Edisi LKIP06
“Sastra Indonesia miskin tradisi kritik”, mungkin ini salah satu ratapan yang kerap kita dengar dalam dunia sastra Indonesia. Kalau pun ada, dewasa ini produksi kritik sastra sering kali tampak hanya beberapa kali pasang, tapi banyak surutnya. Padahal pada gelombang lain, karya-karya sastra banyak ditawarkan secara online mau pun offline: di toko buku. Beberapa judul berhasil merayu. Sebagian membuat kita ragu. Di antara perasaan itu penilaian atas isi sebuah karya terasa perlu.

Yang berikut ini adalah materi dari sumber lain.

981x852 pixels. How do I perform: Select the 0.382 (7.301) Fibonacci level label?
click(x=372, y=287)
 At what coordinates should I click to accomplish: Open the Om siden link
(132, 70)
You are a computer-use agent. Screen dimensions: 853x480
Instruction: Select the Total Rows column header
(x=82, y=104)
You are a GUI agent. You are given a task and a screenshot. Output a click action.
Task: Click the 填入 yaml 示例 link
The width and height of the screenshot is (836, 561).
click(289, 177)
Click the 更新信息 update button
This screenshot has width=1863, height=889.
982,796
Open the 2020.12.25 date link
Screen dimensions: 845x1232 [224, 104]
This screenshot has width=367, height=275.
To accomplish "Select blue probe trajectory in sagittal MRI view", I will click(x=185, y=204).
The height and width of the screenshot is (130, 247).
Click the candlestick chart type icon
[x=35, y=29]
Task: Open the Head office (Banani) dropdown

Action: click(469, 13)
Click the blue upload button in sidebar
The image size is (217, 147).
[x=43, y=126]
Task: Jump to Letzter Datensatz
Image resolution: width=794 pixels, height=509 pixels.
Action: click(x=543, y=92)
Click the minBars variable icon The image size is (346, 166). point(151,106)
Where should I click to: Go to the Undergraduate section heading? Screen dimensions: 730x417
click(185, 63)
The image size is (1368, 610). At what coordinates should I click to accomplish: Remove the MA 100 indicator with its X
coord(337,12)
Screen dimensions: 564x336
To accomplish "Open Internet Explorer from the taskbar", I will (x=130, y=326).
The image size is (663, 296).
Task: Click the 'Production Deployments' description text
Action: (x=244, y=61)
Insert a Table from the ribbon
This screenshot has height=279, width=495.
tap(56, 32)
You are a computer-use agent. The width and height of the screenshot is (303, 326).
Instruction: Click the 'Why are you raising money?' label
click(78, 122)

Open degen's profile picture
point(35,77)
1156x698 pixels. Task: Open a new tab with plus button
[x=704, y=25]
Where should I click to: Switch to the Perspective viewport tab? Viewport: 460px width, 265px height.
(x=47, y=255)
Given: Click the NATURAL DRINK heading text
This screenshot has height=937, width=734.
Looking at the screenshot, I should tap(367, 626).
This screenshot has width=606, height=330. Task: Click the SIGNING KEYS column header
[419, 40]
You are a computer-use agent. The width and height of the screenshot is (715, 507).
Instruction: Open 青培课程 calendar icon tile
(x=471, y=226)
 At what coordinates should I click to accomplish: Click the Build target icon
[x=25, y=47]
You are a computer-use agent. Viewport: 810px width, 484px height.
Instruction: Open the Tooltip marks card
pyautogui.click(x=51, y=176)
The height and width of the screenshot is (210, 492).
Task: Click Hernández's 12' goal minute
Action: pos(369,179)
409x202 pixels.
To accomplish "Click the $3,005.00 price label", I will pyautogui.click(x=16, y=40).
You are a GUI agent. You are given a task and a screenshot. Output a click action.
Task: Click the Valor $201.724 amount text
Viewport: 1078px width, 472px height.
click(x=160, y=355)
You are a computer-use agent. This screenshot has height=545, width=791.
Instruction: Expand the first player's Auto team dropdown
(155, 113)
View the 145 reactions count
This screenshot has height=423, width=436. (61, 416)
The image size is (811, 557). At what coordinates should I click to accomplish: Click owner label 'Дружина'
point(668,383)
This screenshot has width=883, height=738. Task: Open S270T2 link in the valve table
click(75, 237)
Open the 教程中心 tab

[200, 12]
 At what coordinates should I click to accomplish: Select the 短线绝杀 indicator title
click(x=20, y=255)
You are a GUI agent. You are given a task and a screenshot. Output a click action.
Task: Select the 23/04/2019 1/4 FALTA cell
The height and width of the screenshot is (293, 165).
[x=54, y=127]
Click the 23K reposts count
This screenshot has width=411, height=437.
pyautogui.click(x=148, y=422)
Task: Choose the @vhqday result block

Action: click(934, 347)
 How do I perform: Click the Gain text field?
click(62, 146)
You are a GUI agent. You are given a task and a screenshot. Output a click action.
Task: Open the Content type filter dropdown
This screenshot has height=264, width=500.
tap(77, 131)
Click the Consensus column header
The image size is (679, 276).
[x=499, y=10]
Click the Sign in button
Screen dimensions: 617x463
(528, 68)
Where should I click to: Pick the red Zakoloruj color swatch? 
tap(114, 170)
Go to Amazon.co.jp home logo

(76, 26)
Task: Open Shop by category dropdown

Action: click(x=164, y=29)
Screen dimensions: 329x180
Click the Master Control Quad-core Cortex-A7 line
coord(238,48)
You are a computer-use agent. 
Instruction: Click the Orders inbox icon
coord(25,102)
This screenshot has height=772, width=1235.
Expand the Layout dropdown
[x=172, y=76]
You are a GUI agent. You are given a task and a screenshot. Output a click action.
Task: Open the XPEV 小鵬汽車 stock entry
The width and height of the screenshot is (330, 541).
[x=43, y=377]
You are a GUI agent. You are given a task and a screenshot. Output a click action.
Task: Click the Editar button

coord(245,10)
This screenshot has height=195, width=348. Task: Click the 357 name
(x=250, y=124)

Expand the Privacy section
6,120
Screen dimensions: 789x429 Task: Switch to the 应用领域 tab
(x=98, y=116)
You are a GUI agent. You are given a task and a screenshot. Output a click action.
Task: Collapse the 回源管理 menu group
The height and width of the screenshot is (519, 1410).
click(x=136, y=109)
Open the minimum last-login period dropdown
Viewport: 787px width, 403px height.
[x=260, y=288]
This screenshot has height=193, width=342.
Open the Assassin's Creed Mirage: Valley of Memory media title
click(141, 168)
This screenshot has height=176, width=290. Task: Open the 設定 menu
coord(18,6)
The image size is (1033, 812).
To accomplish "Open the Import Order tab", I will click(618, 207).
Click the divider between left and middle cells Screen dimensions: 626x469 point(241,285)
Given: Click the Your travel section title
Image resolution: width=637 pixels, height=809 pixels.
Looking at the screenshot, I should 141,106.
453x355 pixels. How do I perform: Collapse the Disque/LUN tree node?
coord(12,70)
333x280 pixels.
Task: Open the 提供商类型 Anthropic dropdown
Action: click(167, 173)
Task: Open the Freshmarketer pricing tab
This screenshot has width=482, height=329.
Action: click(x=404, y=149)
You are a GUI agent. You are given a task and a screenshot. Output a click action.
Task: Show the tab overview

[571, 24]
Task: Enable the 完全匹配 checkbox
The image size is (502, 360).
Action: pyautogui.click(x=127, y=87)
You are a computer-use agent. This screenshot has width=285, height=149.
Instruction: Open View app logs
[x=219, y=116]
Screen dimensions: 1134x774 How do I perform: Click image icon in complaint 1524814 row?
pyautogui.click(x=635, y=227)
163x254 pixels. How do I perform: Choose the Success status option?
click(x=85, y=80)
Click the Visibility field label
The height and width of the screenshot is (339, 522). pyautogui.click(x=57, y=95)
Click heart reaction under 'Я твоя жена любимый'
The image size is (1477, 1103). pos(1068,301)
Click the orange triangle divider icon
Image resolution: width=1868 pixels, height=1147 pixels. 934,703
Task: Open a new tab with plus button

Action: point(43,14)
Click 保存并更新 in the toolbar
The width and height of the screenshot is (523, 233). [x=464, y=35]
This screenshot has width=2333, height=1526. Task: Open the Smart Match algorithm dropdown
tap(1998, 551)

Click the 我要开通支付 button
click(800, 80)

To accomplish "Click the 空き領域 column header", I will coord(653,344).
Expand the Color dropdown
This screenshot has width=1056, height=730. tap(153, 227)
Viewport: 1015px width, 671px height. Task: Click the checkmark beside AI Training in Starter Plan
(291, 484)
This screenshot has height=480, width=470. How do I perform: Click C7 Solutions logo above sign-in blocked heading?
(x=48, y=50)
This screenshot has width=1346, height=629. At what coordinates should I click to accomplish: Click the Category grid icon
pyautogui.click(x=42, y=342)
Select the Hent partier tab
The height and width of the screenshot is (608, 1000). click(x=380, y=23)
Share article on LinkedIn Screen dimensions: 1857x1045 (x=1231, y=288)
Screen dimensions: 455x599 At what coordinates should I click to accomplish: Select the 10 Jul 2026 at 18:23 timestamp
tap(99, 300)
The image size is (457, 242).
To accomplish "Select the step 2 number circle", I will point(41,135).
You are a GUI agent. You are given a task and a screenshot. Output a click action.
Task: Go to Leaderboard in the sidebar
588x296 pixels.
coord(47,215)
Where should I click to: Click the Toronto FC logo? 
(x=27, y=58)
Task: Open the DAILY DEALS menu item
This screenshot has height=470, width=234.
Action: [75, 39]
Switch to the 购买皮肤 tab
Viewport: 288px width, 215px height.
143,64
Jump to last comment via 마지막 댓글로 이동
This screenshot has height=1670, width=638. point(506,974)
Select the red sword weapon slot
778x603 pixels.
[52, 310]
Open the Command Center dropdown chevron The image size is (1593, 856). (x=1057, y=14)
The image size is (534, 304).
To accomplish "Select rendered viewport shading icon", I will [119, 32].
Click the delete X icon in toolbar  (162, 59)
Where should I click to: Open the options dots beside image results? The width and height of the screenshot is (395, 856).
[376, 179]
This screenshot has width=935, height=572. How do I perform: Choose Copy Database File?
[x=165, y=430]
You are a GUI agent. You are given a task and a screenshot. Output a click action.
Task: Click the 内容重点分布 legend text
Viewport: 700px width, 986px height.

Namun, apa benar tuduhan di atas? Dalam ‘rubrik teori’ edisi ini, Yovantra Arief ingin membuka diskusi tentang masa depan tradisi kritik sastra Indonesia dengan memaparkan secara ringkas sejarah kritik sastra di Indonesia sejak masa Balai Pustaka hingga era H. B. Jassin dalam tulisannya bertajuk Ideologi dan Kritik Sastra: Ketika Politik Jadi Panglima, 1920-1965. Tidak lupa kami juga hadirkan sebuah tulisan lama dari A. S. Dharta yang bertajuk Ukuran Bagi Kritik Sastra Indonesia Dewasa Ini dalam ‘rubrik kliping’.